→ Exercise data:
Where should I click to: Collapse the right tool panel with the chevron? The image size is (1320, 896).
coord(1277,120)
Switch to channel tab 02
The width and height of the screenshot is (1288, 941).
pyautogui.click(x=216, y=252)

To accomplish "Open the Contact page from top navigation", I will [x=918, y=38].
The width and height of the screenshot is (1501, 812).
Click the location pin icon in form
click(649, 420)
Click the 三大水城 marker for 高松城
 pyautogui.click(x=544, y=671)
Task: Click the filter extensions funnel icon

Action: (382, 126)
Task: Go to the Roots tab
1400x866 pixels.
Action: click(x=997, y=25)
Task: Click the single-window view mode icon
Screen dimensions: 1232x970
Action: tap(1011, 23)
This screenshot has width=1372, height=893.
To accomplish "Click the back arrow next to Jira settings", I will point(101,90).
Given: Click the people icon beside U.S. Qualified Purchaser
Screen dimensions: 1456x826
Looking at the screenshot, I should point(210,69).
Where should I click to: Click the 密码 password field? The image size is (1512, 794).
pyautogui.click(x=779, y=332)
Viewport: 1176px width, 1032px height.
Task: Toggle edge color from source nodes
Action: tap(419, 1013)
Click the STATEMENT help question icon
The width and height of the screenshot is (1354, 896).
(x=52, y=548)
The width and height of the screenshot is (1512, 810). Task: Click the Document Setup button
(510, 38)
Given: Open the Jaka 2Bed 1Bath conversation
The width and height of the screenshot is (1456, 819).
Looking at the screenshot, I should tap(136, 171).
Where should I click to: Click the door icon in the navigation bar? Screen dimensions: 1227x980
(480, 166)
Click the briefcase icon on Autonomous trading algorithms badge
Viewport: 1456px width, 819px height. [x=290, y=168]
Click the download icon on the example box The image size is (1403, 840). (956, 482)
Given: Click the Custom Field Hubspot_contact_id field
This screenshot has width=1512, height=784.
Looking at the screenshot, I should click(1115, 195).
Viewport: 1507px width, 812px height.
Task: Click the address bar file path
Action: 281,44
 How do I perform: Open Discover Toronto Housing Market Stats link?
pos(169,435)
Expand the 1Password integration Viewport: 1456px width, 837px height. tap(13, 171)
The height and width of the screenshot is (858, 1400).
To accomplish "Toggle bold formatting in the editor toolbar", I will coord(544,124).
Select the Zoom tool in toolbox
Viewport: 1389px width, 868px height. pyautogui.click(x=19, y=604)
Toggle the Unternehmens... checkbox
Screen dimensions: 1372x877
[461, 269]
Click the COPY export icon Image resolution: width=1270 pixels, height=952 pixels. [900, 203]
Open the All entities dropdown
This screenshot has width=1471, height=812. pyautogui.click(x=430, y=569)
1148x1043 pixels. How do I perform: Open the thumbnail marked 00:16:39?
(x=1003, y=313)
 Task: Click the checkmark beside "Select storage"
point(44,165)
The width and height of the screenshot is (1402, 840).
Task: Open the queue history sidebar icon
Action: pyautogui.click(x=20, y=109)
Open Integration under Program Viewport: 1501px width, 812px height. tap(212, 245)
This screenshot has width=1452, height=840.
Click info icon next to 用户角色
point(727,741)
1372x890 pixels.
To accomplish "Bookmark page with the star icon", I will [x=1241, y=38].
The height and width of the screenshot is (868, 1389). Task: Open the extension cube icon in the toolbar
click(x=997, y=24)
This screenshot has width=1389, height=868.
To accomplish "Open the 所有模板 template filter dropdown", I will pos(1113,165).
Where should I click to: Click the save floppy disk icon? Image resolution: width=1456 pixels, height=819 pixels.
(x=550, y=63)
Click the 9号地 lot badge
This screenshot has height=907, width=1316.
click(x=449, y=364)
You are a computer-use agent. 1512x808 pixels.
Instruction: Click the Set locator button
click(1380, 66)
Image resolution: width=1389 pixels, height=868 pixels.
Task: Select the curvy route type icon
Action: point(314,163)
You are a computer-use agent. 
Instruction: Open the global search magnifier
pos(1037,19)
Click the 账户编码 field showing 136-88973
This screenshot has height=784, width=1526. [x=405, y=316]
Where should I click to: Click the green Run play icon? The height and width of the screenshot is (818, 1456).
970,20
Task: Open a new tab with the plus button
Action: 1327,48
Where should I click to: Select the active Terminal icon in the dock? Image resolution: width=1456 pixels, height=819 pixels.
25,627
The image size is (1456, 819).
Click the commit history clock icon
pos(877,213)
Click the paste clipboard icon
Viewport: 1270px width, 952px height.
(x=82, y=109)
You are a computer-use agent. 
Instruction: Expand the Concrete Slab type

→ Task requirements: Please reproduce the material in its entirety, exactly as it stands.

→ Answer area:
Where should I click to: Collapse the right tool panel with the chevron? The image size is (1320, 896).
coord(1277,120)
Switch to channel tab 02
The width and height of the screenshot is (1288, 941).
pyautogui.click(x=216, y=252)

To accomplish "Open the Contact page from top navigation", I will [x=918, y=38].
The width and height of the screenshot is (1501, 812).
Click the location pin icon in form
click(649, 420)
Click the 三大水城 marker for 高松城
 pyautogui.click(x=544, y=671)
Task: Click the filter extensions funnel icon

Action: (382, 126)
Task: Go to the Roots tab
1400x866 pixels.
Action: click(x=997, y=25)
Task: Click the single-window view mode icon
Screen dimensions: 1232x970
Action: tap(1011, 23)
This screenshot has width=1372, height=893.
To accomplish "Click the back arrow next to Jira settings", I will point(101,90).
Given: Click the people icon beside U.S. Qualified Purchaser
Screen dimensions: 1456x826
Looking at the screenshot, I should point(210,69).
Where should I click to: Click the 密码 password field? The image size is (1512, 794).
pyautogui.click(x=779, y=332)
Viewport: 1176px width, 1032px height.
Task: Toggle edge color from source nodes
Action: tap(419, 1013)
Click the STATEMENT help question icon
The width and height of the screenshot is (1354, 896).
(x=52, y=548)
The width and height of the screenshot is (1512, 810). Task: Click the Document Setup button
(510, 38)
Given: Open the Jaka 2Bed 1Bath conversation
The width and height of the screenshot is (1456, 819).
Looking at the screenshot, I should tap(136, 171).
Where should I click to: Click the door icon in the navigation bar? Screen dimensions: 1227x980
(480, 166)
Click the briefcase icon on Autonomous trading algorithms badge
Viewport: 1456px width, 819px height. [x=290, y=168]
Click the download icon on the example box The image size is (1403, 840). (956, 482)
Given: Click the Custom Field Hubspot_contact_id field
This screenshot has width=1512, height=784.
Looking at the screenshot, I should click(1115, 195).
Viewport: 1507px width, 812px height.
Task: Click the address bar file path
Action: 281,44
 How do I perform: Open Discover Toronto Housing Market Stats link?
pos(169,435)
Expand the 1Password integration Viewport: 1456px width, 837px height. tap(13, 171)
The height and width of the screenshot is (858, 1400).
To accomplish "Toggle bold formatting in the editor toolbar", I will coord(544,124).
Select the Zoom tool in toolbox
Viewport: 1389px width, 868px height. pyautogui.click(x=19, y=604)
Toggle the Unternehmens... checkbox
Screen dimensions: 1372x877
[461, 269]
Click the COPY export icon Image resolution: width=1270 pixels, height=952 pixels. [900, 203]
Open the All entities dropdown
This screenshot has width=1471, height=812. pyautogui.click(x=430, y=569)
1148x1043 pixels. How do I perform: Open the thumbnail marked 00:16:39?
(x=1003, y=313)
 Task: Click the checkmark beside "Select storage"
point(44,165)
The width and height of the screenshot is (1402, 840).
Task: Open the queue history sidebar icon
Action: pyautogui.click(x=20, y=109)
Open Integration under Program Viewport: 1501px width, 812px height. tap(212, 245)
This screenshot has width=1452, height=840.
Click info icon next to 用户角色
point(727,741)
1372x890 pixels.
To accomplish "Bookmark page with the star icon", I will [x=1241, y=38].
The height and width of the screenshot is (868, 1389). Task: Open the extension cube icon in the toolbar
click(x=997, y=24)
This screenshot has width=1389, height=868.
To accomplish "Open the 所有模板 template filter dropdown", I will pos(1113,165).
Where should I click to: Click the save floppy disk icon? Image resolution: width=1456 pixels, height=819 pixels.
(x=550, y=63)
Click the 9号地 lot badge
This screenshot has height=907, width=1316.
click(x=449, y=364)
You are a computer-use agent. 1512x808 pixels.
Instruction: Click the Set locator button
click(1380, 66)
Image resolution: width=1389 pixels, height=868 pixels.
Task: Select the curvy route type icon
Action: point(314,163)
You are a computer-use agent. 
Instruction: Open the global search magnifier
pos(1037,19)
Click the 账户编码 field showing 136-88973
This screenshot has height=784, width=1526. [x=405, y=316]
Where should I click to: Click the green Run play icon? The height and width of the screenshot is (818, 1456).
970,20
Task: Open a new tab with the plus button
Action: 1327,48
Where should I click to: Select the active Terminal icon in the dock? Image resolution: width=1456 pixels, height=819 pixels.
25,627
The image size is (1456, 819).
Click the commit history clock icon
pos(877,213)
Click the paste clipboard icon
Viewport: 1270px width, 952px height.
(x=82, y=109)
You are a computer-use agent. 
Instruction: Expand the Concrete Slab type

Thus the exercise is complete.